*Paginafragment:*

3.9. Ook grief IV heeft geen succes. Mocht het hof toekomen aan een proceskostenveroordeling ten laste van Dexia, geeft de onderhavige zaak onvoldoende aanleiding om een uitzondering te maken op de regel dat de proceskostenveroordeling wordt bepaald aan de hand van forfaitaire bedragen. Waar het gaat om de kosten van de bij gelegenheid van het pleidooi genoemde in Rotterdam aanhangig gemaakte zelfstandige procedure strekkende tot betaling van de restschulden, dient daarover in de Rotterdamse procedure te worden beslist.
3.10. Slotsom is dat de grieven II tot en met IV niet slagen en dat grief I ertoe leidt dat [appellanten] tot nader tegenbewijs zullen worden toegelaten. Iedere verdere beslissing zal worden aangehouden.

*Opdrachten:*
1. Welke grief leidt er volgens het fragment over de grieven toe dat [appellanten] tot nader tegenbewijs worden toegelaten?
2. Pak de draad van het fragment over de grieven weer op en schrijf verder na de laatste zin.
Het materiaal heb je hiervoor niet nodig.

*Verzameld materiaal:*
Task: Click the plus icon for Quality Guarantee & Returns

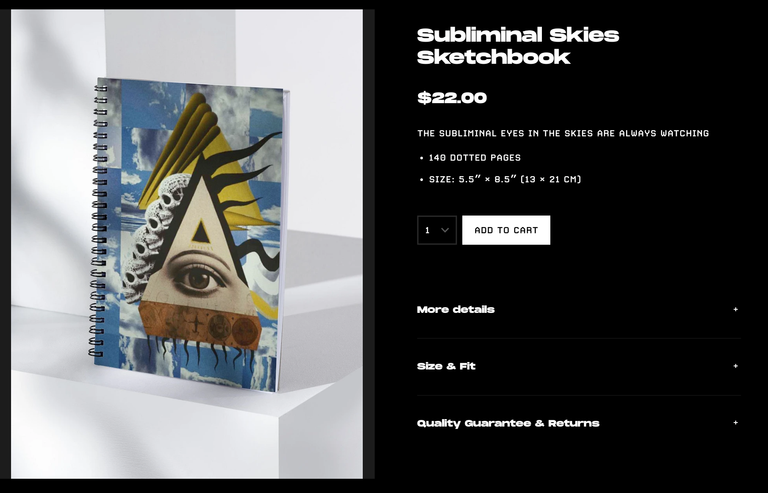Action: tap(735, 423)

--

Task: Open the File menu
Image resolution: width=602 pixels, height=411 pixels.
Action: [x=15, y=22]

*Antwoorden per opdracht:*
1. Grief I.

2.
4. Beslissing
Het hof:
laat [appellanten] toe tot nader tegenbewijs van de voorshands als bewezen aangenomen stelling dat [appellante sub 2] voor vóór 1 maart 2002 met het bestaan van de leaseovereenkomsten bekend is geworden;
bepaalt dat de getuigen zullen worden gehoord door mr. M.M.M. Tillema, raadsheer-commissaris, in het Paleis van Justitie aan de Prinsengracht 436 te Amsterdam op 13 september 2012 te 9.00 uur;
bepaalt dat de advocaat van [appellanten] dient na te (laten) gaan of partijen en hun raadslieden op de hierboven bepaalde datum en tijd kunnen verschijnen en dat deze – zo dat niet het geval mocht zijn – op de rol van 17 juli 2012 schriftelijk en onder opgave van de verhinderdata van alle betrokkenen in de maanden september, oktober en november 2012 dient te verzoeken een nieuwe datum te bepalen;
houdt iedere verdere beslissing aan.
Dit arrest is gewezen door mrs. J.C.W. Rang, G.B.C.M. van der Reep en M.M.M. Tillema en in het openbaar uitgesproken op 3 juli 2012 door de rolraadsheer.